May is National Preservation Month and Watonga, Blaine County and Oklahoma have a lot of places and items which are being preserved and in which we take great pride. The National Trust for Preservation promoted a week-long celebration in 1973 and extended the celebration to all of May in 2005 Recently I realized the importance of the musical organ for our state. We attended an evening of concert and old-time radio drama at the Oklahoma History Center. In the 1930s, WKY radio broadcast out of the Skirvin tower. Actors and musicians performed original productions of dramas and music. One of the keys to these classics was the Kilgen Theater Organ. This 1935 organ, with four rows of keyboard and many side effects, provided the dramatic flair of live radio productions. When WHY moved, the organ went to the Municipal Theater. At one point it was in danger of being sold out of state but was saved and installed at the new Oklahoma History Center. On April 27, we were treated to a radio drama re-enactment by the Carpenter Square Theater accented by the 90-year-old Kilgen organ.

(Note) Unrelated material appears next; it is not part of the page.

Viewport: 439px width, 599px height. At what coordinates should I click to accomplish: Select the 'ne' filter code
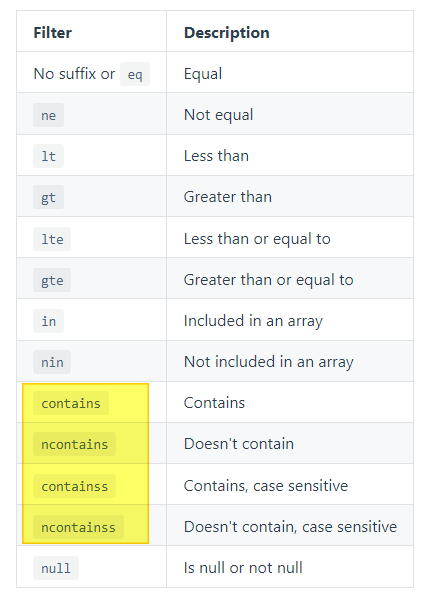point(49,115)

Then Ken Double played several vintage as well as more modern songs. The audience was thrilled.

But here in Watonga, we have, at the Ferguson Home Museum, a unique organ with great statewide significance. During Territorial Days (1904-5) Harriet Parker Camden, a Kingfisher native, wrote “Oklahoma, A Toast”. It was selected among 20 songs submitted to help move Oklahoma to statehood. However, the name included “toast” which suggested alcohol. In 1935, after prohibition was repealed, the legislature officially adopted the state song of Oklahoma Camden’s organ, housed at the Ferguson Museum, was used to compose the music. The words are very reverent and describe iconic images of Oklahoma including sunflowers and fields of cotton. You can hear the song sung in 2007 by a 101-year-old who sang it in school .

The song served until 1953. Rogers and Hammerstein wrote “Oklahoma” as a Broadway musical in 1943. George Nigh thought the theme song would make a good state song. He arranged the cast of “Oklahoma” from Oklahoma College for Women (now USAO) to sing a couple of songs from the musical on the floor of the legislature. When Oklahoman Ridge Bond, who played Curly in the production, burst through the doors singing “Oklahoma,” Nigh’s bill passed, and the state song was changed.

Still, “Oklahoma, A Toast” and the organ used to write the song played an important part in early statehood. The Friends of the Ferguson Home are honored to be preservation custodians of the organ and its history.